与单药化疗比较,联合化疗的反应率更高,出现病情恶化的时间更延后;但毒性有所增加,对患者存活的影响不显着,且需降低单个药物的剂量。
(1)单个细胞毒药物根据疗效、毒性、治疗方案等进行分类。专家组优选的单个药物包括:蒽环类药物,多柔比星、表柔比星和 Peg 化脂质体多柔比星;紫杉烷类药物,紫杉醇、多西他赛、白蛋白结合型紫杉醇;抗代谢类药物,卡培他滨和吉西他滨;非紫杉烷微管抑制剂,eribulin 和长春瑞滨。
Eribulin 是一种非紫杉烷微管抑制剂,用于前期至少采用过 2 种化疗药物的转移性乳腺癌患者。前期治疗应包括一种蒽环类和一种紫杉烷类药物。3 期临床试验显示,eribulin 可延长一年期 OS 和延后恶化时间。几个试验均证实了 eribulin 对转移性乳腺癌的疗效。
其它单个药物,专家组列出了:环磷酰胺、卡铂、多西他赛、白蛋白结合型紫杉醇、顺铂、伊沙匹隆和表柔比星。

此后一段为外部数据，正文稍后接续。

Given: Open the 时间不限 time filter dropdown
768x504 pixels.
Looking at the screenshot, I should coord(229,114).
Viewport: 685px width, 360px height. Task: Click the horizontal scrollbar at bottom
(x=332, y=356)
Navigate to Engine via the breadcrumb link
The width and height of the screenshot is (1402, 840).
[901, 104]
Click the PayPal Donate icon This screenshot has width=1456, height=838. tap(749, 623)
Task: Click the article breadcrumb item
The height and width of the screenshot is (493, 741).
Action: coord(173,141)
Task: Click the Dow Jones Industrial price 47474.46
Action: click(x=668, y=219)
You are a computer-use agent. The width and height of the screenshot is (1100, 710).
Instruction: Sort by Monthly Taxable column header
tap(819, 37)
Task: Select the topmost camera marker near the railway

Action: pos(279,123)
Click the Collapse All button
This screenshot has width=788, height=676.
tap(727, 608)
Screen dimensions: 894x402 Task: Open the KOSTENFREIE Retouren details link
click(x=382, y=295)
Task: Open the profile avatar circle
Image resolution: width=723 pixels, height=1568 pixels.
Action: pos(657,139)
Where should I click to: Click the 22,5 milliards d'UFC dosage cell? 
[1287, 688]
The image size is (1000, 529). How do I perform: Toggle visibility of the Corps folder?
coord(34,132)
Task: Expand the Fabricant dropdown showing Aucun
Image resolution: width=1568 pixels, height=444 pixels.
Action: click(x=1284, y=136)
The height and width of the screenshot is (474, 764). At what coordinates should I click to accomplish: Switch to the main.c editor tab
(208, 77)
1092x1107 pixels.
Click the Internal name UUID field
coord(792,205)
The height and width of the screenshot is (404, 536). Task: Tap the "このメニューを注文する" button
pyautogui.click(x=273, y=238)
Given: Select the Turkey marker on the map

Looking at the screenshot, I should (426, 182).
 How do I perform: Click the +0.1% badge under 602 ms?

伊沙匹隆是埃博霉素 B 类似物,也作为单个药物用于治疗复发或转移性乳腺癌。
(2)联合用药联合用药中,专家组建议包括 FAC/CAF、FEC、AC、EC、CMF、多西他赛和卡培他滨、吉西他滨和紫杉醇、吉西他滨和卡铂、紫杉醇和贝伐珠单抗。
一系列试验确证了贝伐珠单抗治疗转移性乳腺癌的作用。
与内分泌治疗一样,化疗也采用贯续疗法。目前的指南中包括了化疗剂量和方案。3 个贯续化疗无反应是姑息治疗的指针。
转移性乳腺癌患者常出现局部问题;局部放疗、手术或局部化疗(鞘内注射甲氨蝶呤治疗软脑膜癌)可能对解决局部问题有帮助。
4、 IV 期或复发转移性乳腺癌的 HER2 靶向治疗HER2 阳性患者可能从 HER2 靶向治疗中获益。专家组建议选择 ISH 检测 HER2 阳性或 IHC 检测 3+ 的患者进行 HER2 靶向治疗。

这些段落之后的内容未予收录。